> _AIM OF THE EXERCISE_
Set down exactly the lines from the one containing "Click the slow Print speed field" through the last line of the data below, and no others.

*** RECORDS SHOWN ***

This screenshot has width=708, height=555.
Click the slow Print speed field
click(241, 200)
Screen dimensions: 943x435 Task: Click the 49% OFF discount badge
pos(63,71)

***

> _EXERCISE OUTPUT_
Click the slow Print speed field
click(241, 200)
Screen dimensions: 943x435 Task: Click the 49% OFF discount badge
pos(63,71)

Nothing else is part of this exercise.